Article in English | EMBASE | ID: covidwho-2194357

ABSTRACT

Brugada syndrome (BrS) is an autosomal dominant genetic disorder, characterized by abnormal findings on the electrocardiogram (ECG) in conjunction with an increased risk of ventricular tachycardia (VT) and sudden cardiac death. Triggers of the ECG pattern and VT in BrS include fevers, drugs, and electrolyte abnormalities. This case reports a unique treatment approach of targeted temperature management (TTM) to treat persistent fevers and VT secondary to severe acute respiratory syndrome coronavirus 2 (SARS-CoV-2) in a patient with BrS. We report the case of a 23 year old male with history of BrS with an intracardiac defibrillator (ICD) who presented to the hospital with chest pain and a runny nose. Vital signs upon admission were notable for temperature of 38.2 C, heart rate of 155 beats/minute and blood pressure of 134/110 mmHG. Laboratory values on admission revealed a normal complete blood count, a normal basic metabolic panel, an elevated c-reactive protein (CRP) of 19.1, and PCR confirmed SARS-CoV-2 infection, with a cycle threshold value of 16.4. ECG revealed a type 2 Brugada pattern.

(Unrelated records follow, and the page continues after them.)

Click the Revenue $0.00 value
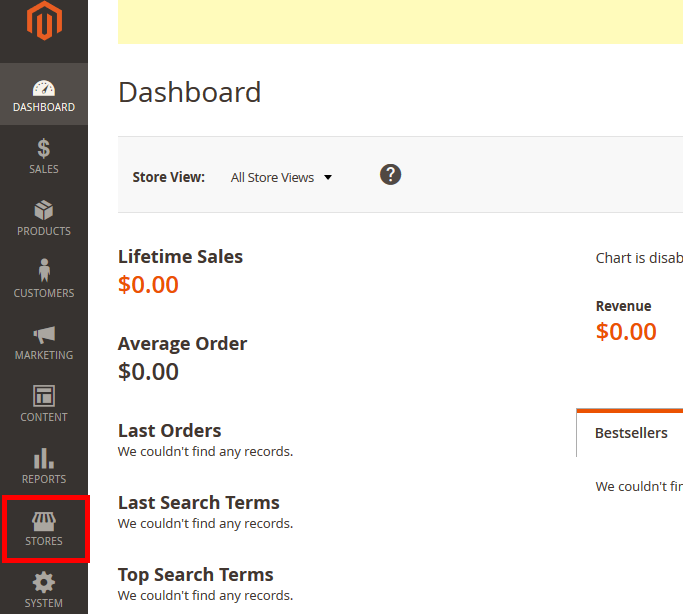The width and height of the screenshot is (683, 614). (626, 332)
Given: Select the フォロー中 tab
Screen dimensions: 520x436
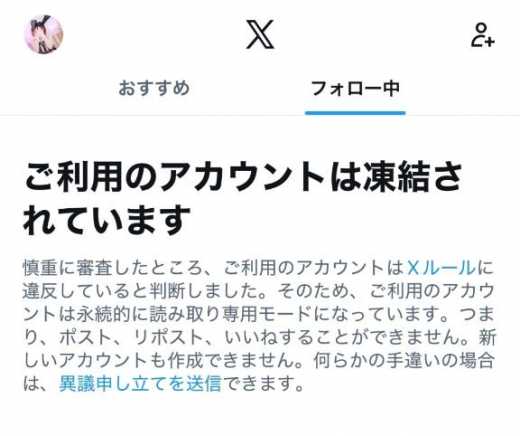Looking at the screenshot, I should pos(355,89).
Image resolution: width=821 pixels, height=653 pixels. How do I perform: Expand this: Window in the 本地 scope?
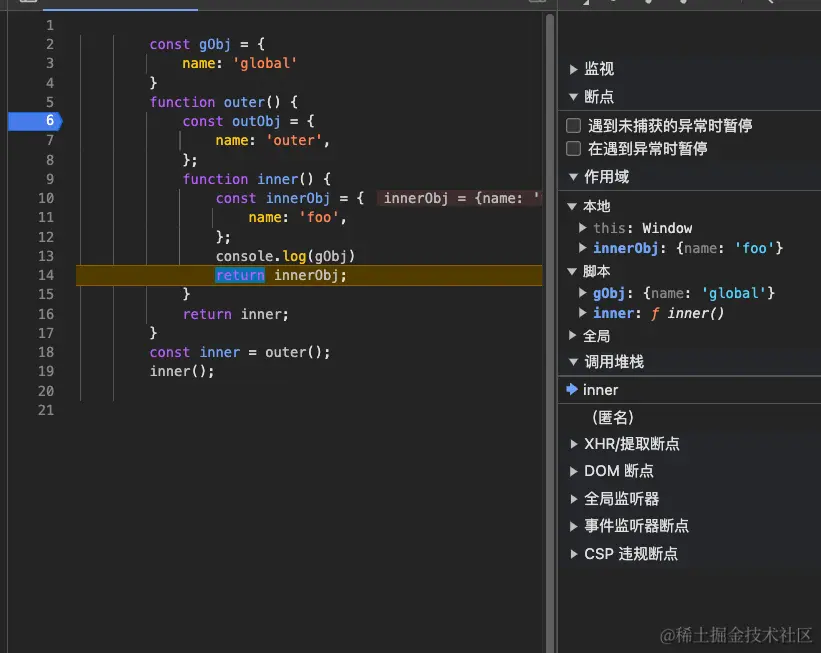[583, 228]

Interrogation of his ICD revealed 28 device shocks on the morning of admission, with each episode beginning with a premature ventricular contraction inciting polymorphic VT. His transthoracic echocardiogram (TTE) discovered a newly reduced ejection fraction of 25% with global hypokinesis. Persistent VT prompted intubation and sedation with propofol. Repeat SARS-CoV-2 inflammatory markers revealed a rising CRP of 244. Therapies included acetaminophen around the clock and remdesivir and dexamethasone to target COVID-19. During the first two days in the cardiac intensive care unit (CICU), fevers persisted with Brugada pattern on ECG. Given the potential for recurrent VT, targeted TTM was initiated using the Arctic Sun external cooling device to maintain normothermia to 37 C. After 5 days of no VT, fever curve, Brugada pattern, and inflammatory markers improved. TTM was discontinued, COVID-19 therapies were completed, and he was extubated. His cardiac function normalized on repeat TTE and he was discharged home. We report a unique case of TTM use in a patient with BrS with VT secondary to infection with COVID-19, as a way to decrease fevers and prevent further triggering of VT.